The title may read like a warning from a 1980s’ Norfolk sex education pamphlet, but this is a post about illegal cockfighting.
Cockfighting is a horrible sport, popularised by Foghorn Leghorn in the 1950s. If a chicken’s got an attitude, don’t partner him up with an uptight dog: there’s going to be conflict. One day, the idiots will learn.

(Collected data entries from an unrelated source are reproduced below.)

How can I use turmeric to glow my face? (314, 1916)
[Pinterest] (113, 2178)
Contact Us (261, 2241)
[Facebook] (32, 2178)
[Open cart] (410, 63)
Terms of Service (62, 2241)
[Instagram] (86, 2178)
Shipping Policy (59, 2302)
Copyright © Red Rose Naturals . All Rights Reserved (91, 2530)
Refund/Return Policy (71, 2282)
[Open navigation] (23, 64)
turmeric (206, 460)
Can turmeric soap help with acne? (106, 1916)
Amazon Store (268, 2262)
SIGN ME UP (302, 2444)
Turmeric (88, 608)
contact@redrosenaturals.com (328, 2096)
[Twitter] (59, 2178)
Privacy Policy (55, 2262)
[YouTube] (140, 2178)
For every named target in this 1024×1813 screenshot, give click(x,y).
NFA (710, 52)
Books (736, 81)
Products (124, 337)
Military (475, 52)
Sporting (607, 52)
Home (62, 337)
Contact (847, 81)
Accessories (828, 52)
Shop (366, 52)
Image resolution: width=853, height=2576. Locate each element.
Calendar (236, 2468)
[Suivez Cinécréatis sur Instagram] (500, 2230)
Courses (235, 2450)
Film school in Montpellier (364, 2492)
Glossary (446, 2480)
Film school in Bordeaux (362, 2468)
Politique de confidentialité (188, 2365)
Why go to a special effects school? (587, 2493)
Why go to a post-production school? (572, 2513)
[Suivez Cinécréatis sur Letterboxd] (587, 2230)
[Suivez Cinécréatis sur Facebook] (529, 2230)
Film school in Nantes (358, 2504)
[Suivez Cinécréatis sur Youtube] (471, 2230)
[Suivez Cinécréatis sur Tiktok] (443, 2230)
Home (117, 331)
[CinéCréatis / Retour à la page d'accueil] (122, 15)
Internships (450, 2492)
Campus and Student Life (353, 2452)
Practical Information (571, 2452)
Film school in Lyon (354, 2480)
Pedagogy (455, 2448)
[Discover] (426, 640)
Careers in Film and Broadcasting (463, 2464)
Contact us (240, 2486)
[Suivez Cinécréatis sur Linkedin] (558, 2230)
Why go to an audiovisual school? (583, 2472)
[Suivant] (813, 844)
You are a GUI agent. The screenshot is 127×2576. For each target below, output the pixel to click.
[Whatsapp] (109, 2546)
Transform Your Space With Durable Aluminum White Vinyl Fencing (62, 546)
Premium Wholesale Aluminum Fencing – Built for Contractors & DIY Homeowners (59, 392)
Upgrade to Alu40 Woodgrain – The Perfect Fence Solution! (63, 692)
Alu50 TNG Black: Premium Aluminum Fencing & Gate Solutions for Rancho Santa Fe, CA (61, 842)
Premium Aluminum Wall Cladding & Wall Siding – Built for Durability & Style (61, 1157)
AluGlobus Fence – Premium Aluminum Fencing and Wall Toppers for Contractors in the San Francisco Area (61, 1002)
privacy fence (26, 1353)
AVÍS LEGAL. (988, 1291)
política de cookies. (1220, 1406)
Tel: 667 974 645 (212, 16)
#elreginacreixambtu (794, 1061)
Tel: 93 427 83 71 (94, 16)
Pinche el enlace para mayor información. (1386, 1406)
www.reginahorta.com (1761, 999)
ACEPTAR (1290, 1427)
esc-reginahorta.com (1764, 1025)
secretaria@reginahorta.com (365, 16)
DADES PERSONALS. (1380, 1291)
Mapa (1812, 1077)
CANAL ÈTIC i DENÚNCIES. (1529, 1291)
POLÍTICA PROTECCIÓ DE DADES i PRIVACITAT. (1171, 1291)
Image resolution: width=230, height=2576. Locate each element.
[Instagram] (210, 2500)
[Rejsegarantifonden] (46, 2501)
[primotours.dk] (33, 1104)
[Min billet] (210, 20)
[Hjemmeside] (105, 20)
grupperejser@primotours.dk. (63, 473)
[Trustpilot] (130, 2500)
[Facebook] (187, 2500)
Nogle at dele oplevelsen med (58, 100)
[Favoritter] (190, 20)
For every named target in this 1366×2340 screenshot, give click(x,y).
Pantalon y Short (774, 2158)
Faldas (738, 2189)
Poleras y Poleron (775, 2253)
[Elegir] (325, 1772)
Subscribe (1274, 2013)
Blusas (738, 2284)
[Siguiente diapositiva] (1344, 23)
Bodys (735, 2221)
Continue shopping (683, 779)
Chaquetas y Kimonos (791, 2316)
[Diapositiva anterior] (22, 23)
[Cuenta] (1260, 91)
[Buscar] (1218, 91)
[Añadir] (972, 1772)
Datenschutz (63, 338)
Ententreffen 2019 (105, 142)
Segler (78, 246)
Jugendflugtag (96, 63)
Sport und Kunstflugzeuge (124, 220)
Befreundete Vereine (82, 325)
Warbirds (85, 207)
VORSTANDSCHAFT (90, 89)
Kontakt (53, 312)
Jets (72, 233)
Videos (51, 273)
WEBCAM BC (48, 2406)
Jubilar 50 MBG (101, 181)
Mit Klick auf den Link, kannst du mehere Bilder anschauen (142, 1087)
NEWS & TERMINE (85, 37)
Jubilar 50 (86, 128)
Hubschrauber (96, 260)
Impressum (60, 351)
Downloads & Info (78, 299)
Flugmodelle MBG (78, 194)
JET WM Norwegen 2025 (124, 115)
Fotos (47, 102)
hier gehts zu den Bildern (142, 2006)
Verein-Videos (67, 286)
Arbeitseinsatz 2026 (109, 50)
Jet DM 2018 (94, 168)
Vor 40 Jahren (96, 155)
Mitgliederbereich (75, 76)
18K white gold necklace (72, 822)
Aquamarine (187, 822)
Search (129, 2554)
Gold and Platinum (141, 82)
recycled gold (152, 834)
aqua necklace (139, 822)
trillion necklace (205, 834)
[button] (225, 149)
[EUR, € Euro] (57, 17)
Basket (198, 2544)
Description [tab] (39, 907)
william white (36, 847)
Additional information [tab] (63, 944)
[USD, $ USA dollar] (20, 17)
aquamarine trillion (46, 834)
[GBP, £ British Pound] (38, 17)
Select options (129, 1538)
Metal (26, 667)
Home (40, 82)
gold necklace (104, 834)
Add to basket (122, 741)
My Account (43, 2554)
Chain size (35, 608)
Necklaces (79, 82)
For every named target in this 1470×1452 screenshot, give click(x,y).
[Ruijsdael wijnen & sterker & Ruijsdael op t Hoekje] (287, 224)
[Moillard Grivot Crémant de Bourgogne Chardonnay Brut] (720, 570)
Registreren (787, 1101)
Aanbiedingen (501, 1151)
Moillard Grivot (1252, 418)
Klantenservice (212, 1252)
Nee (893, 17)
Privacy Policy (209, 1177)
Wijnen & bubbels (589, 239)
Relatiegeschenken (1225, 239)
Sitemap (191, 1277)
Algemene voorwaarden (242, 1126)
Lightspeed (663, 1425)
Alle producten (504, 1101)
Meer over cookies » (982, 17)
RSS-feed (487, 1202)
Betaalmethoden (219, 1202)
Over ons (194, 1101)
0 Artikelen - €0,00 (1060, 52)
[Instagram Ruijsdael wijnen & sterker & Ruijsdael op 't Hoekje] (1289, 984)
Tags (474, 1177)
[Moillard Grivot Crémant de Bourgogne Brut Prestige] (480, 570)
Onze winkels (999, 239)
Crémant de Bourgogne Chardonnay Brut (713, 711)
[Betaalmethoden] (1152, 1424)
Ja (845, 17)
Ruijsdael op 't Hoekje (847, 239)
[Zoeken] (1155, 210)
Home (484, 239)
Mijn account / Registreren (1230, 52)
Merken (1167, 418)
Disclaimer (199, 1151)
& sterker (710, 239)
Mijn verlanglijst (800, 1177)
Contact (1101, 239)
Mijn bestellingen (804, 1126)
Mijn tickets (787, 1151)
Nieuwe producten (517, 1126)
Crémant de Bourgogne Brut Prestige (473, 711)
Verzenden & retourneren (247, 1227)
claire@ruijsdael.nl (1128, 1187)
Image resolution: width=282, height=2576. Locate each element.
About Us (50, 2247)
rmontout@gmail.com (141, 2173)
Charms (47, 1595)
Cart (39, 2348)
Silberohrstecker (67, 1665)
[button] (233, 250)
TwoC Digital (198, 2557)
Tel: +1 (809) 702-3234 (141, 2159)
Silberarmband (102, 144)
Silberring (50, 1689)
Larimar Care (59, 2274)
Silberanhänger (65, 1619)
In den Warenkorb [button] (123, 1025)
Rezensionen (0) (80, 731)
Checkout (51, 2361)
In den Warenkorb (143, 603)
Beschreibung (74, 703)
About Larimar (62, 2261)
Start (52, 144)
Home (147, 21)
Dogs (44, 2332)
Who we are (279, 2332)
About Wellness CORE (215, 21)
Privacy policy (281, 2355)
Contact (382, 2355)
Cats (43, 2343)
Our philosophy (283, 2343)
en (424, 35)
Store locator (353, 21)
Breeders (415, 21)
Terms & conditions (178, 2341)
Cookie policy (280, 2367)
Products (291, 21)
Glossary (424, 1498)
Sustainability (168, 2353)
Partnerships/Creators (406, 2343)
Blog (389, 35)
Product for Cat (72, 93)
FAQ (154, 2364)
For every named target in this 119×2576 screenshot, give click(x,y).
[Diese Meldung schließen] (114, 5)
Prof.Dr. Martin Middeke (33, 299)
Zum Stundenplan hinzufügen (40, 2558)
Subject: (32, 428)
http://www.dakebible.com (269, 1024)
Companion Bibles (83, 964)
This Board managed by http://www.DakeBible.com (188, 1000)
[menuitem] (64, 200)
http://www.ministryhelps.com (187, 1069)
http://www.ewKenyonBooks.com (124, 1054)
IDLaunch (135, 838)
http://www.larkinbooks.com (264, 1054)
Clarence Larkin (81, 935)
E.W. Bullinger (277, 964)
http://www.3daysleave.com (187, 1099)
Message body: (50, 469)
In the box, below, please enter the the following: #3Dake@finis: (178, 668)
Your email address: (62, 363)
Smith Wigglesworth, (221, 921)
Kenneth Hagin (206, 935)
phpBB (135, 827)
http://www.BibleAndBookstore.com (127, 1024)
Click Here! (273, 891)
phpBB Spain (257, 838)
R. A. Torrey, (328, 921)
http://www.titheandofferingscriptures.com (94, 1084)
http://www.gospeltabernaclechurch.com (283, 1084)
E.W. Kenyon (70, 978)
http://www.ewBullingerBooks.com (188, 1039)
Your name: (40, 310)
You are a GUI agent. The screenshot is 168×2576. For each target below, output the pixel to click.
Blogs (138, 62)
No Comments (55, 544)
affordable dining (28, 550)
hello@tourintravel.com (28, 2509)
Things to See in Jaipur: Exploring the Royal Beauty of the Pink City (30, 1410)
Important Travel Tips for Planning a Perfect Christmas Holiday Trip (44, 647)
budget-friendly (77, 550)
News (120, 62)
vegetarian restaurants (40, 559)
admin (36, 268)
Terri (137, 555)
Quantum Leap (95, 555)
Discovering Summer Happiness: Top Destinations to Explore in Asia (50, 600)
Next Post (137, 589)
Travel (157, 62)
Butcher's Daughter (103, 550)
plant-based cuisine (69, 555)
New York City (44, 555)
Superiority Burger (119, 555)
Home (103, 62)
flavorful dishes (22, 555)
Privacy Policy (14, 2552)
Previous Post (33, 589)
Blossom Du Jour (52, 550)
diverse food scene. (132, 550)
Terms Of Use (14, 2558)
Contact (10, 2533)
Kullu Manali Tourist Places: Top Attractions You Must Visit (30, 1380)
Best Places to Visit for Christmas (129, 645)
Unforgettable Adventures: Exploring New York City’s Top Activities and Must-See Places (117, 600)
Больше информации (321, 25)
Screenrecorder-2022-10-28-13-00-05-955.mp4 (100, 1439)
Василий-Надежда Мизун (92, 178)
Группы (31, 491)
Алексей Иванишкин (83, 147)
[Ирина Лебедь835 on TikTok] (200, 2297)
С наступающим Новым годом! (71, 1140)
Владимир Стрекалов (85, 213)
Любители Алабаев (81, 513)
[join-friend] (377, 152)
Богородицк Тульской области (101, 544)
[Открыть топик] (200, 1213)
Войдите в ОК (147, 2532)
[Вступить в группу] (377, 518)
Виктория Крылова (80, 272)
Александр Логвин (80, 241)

Organised animal fighting is disgusting. There was a programme on the BBC a while ago about dog fighting, and it was truly heartbreaking. Well, I’m here to tell you the animals are fighting back. Jose Luis Ochoa, 35, was killed at an illegal cockfight in California after a cock, for the sake of the story let’s call him Stabby McStabber, stabbed him in the calf with a knife which had been attached to his leg (to make the fights more ‘entertaining’).
Hooray most cry.
But this got me thinking. Watching animals fight in the wild… is kinda cool, and thinking it’s cool is kinda acceptable.
Bet you’ve seen Battle of Kruger, and bet you thought it was amazing.
60 million views!
And watching a praying mantis fight anything is awesome. “Take that you humming bastard.”
And then I think, Jose Luis Ochoa probably had a wife and kids, and he’s probably just partaking in a “past time” (albeit a horrible one) which has been in his family for generations. Then I think about the £3.50 Morrisons chicken I ate for lunch. The poor little battery bastard probably had a much worse life than Stabby McStabber.
And then I think to myself that I’m pretty and that means I don’t have to think.